There’s nothing like a sharp rise in prices to make people come to their senses. Environmental groups have been trying to tell governments that our oil-fuelled lifestyle was unsustainable since the 1970s, but nobody was going to pay any attention until oil hit $100 a barrel. Now we have truckers on slow-drive protests, striking oil workers holding entire economies to ransom, and commuters leaving their cars at home. Even the Americans seem to be overcoming their fondness for SUVs.
The story is exactly the same with food, says Morgan Stanley analyst Robert Feldman. Just as the soaring crude oil price is warning us that we need to find alternative, more efficient, energy sources, so global grain markets are telling us we have to eat more efficiently. Wheat, soybean and corn – all have spiralled in price as Asia has developed an appetite for meat and America diverts corn harvests to biofuel production. But this is unsustainable. At current prices, farmers can no longer afford to feed all the cows, pigs and chickens we eat. Something has to give, says Feldman – either the average country cuts its meat consumption by 43%, or there will be a lot more grief at the grocery store.
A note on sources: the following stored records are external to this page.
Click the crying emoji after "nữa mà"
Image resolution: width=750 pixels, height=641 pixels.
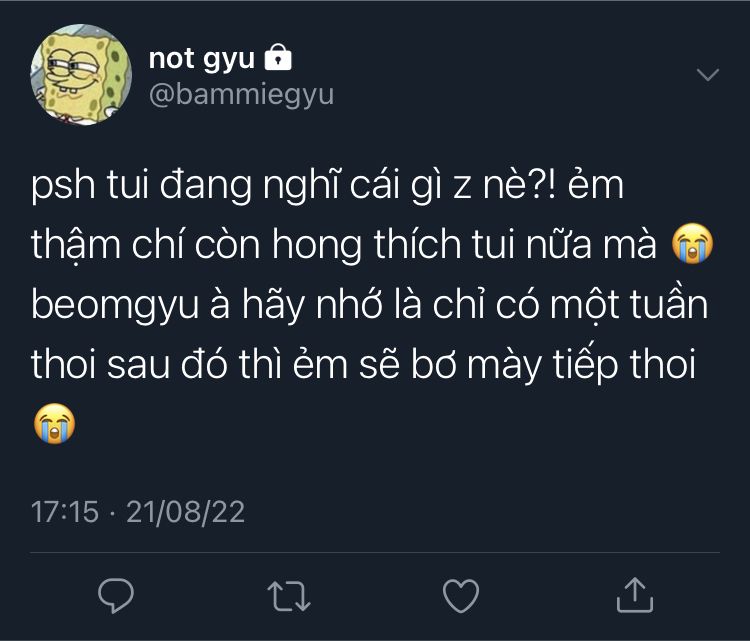(x=693, y=243)
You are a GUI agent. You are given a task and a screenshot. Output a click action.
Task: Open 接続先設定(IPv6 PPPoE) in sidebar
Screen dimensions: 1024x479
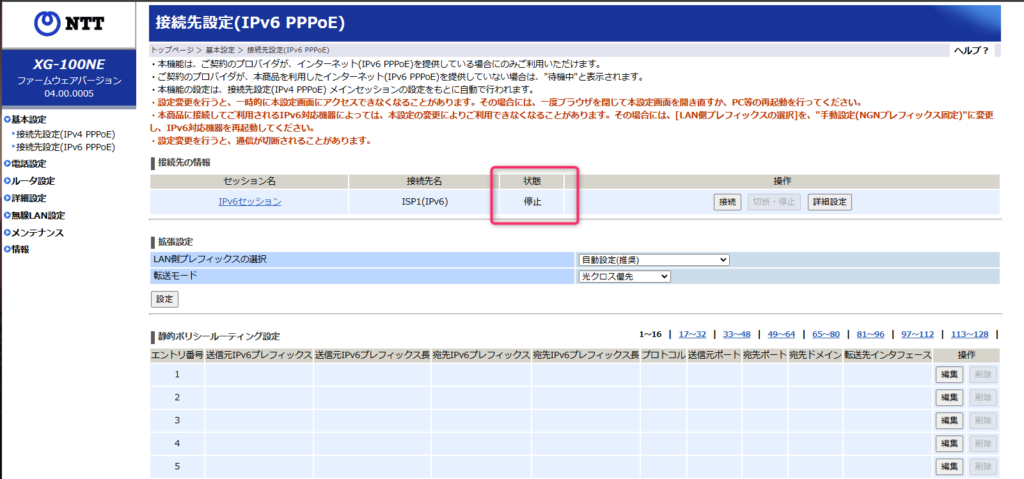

That’s why we are about to see a big shift in the world’s diet from beef and pork to chicken. Why? Because the soaring grain price doesn’t hurt chicken producers as much as it does pig and cattle farmers. Chicken is a far more efficient consumer of grain than other meats. It takes only two pounds of corn to produce a pound of chicken, as opposed to four pounds to produce the same amount of pork. Poultry farming is also a lot less energy intensive than beef and cattle farming. That means that chicken producers don’t face nearly the same level of pressure to lift their prices as pork or beef farmers. The last time there was such a dramatic surge in grain prices, back in the early 1970s, sales of chicken soared at the supermarket as pork and beef became too expensive for the average household.
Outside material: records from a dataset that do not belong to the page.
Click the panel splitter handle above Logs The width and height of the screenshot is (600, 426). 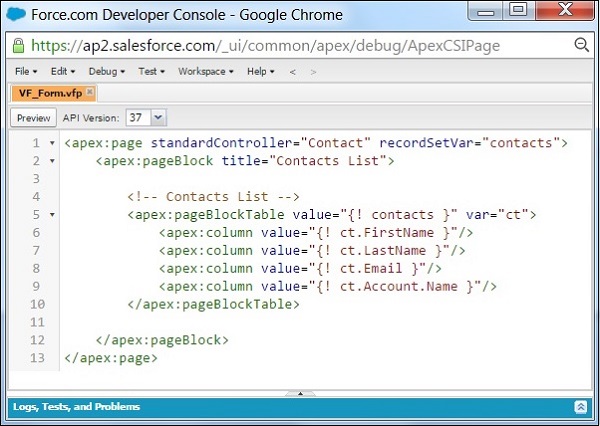click(x=299, y=393)
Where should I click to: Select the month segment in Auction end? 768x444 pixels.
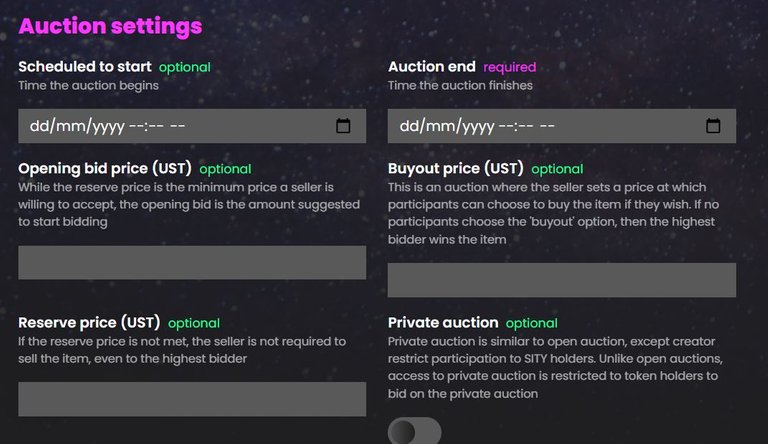(441, 126)
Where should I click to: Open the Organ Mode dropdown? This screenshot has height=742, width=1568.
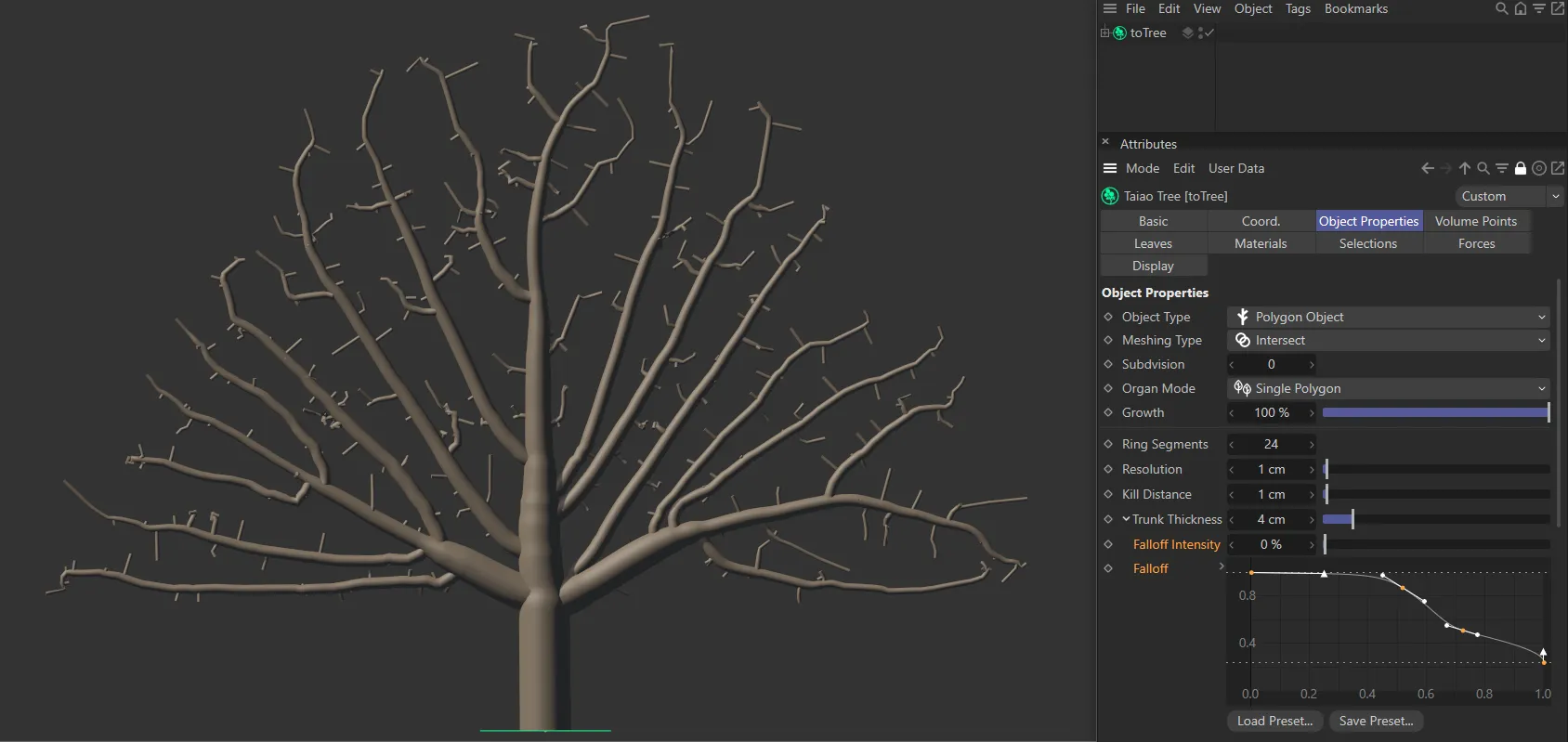(x=1389, y=388)
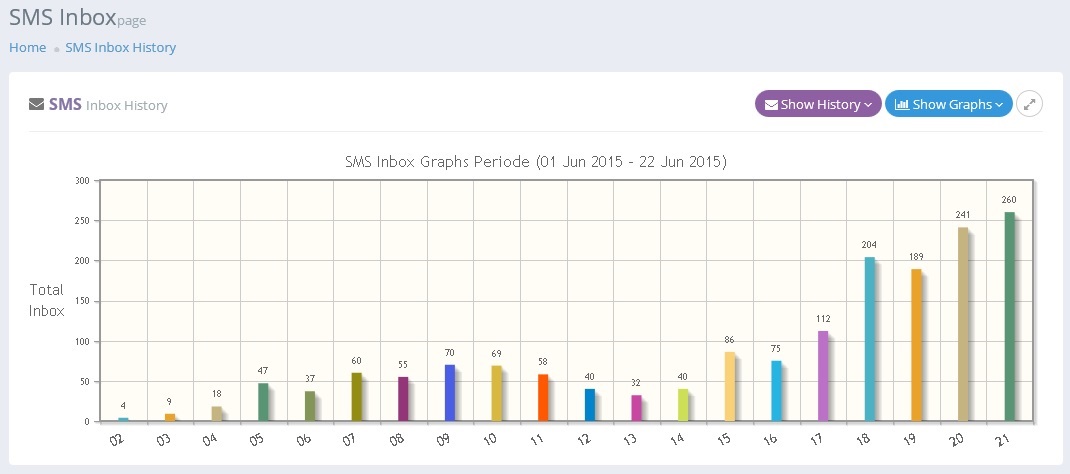Click the green bar for day 21
1070x474 pixels.
click(x=1009, y=316)
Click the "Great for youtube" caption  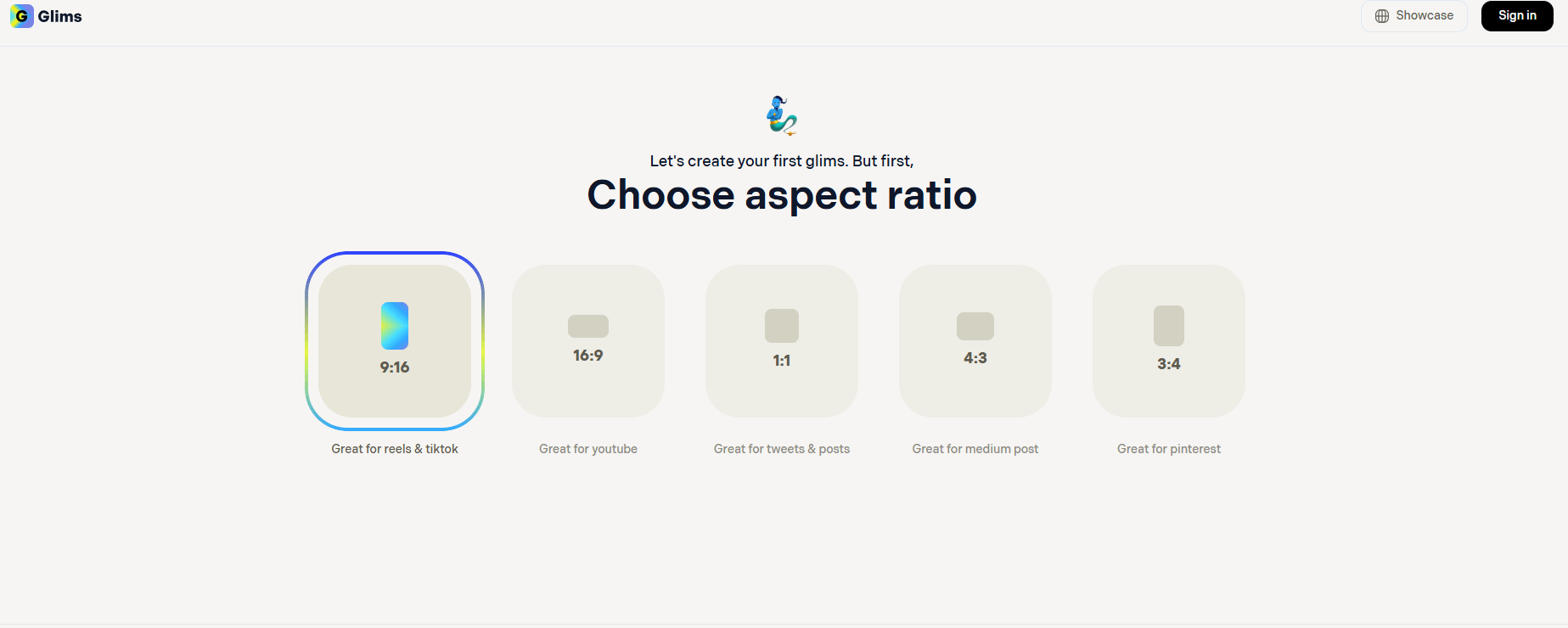(x=588, y=449)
That’s not to say that chicken producers are entirely immune to rising feed costs. Poultry companies in America have taken a pasting this year, notes Matt Andrejczak for Market Watch. Industry giant Pilgrim’s Pride reported recently that grain prices had pushed up the cost of producing a live chicken by 65% over the past two years. The group has even shut down a chicken-processing complex and six of its 13 American distribution centres in recent months to cover costs.
But it’s not US consumption investors should be focusing on. The real shift will be seen in developing countries. What was once a luxury food source – before incomes rose and roads existed to transport such a delicate cargo – has now become a staple in the diet of Asia’s emerging middle class, for example. China gets through 24 billion chickens a year, compared with 600 million pigs. But the pressure on animal feed stocks means that for meat consumption to remain sustainable over the next ten years, chicken will have to become even more popular – rising from 35% of current meat consumption to 57%, according to Morgan Stanley. That’s a huge shift by any standards.
The main threat to chicken producers in the developing world remains disease. An outbreak of avian flu is bad news for chicken farmers – even those not directly affected are hurt by the fear it stokes among consumers. But disease is a risk for all livestock farmers, and with chicken’s growing popularity it would take a devastating outbreak to cause any long-term damage to demand. We look at a thriving developing market chicken producer below.
A Mexican chicken producer that could lay you a golden egg
American chicken farmers may be struggling with feed costs, but south of the border in Mexico things are a little different. Chicken consumption per head is rising by 7% a year as the Mexican population has become richer over the past decade. That has seen local producers trump the big American chicken producers in their home market. Chief among these is Industrias Bachoco (NYSE:IBA). This company is the market leader in Mexico, accounting for 30% of chicken sales, and 12%-13% of egg sales.
Industrias Bachoco has a couple of big competitive advantages in its market, James Vanasek of VN Capital Management tells Value Investor. The company has an unparalleled refrigerated distribution network in the country, including warehouses and trucks. And it beats the big US competitors by supplying whole chickens – which Mexicans prefer to the chopped chickens that American groups Pilgrim and Tyson supply.
The firm has $300m in cash piled up for acquisitions, which puts it in a superb position to tap the ten-million-plus Mexican expatriots living in America, by buying a producer on that side of the border. The stock has been run down in recent months on fears of an outbreak of avian flu, and is now trading on a reasonable-looking forward p/e of 9.4, offering a 2.3% dividend yield.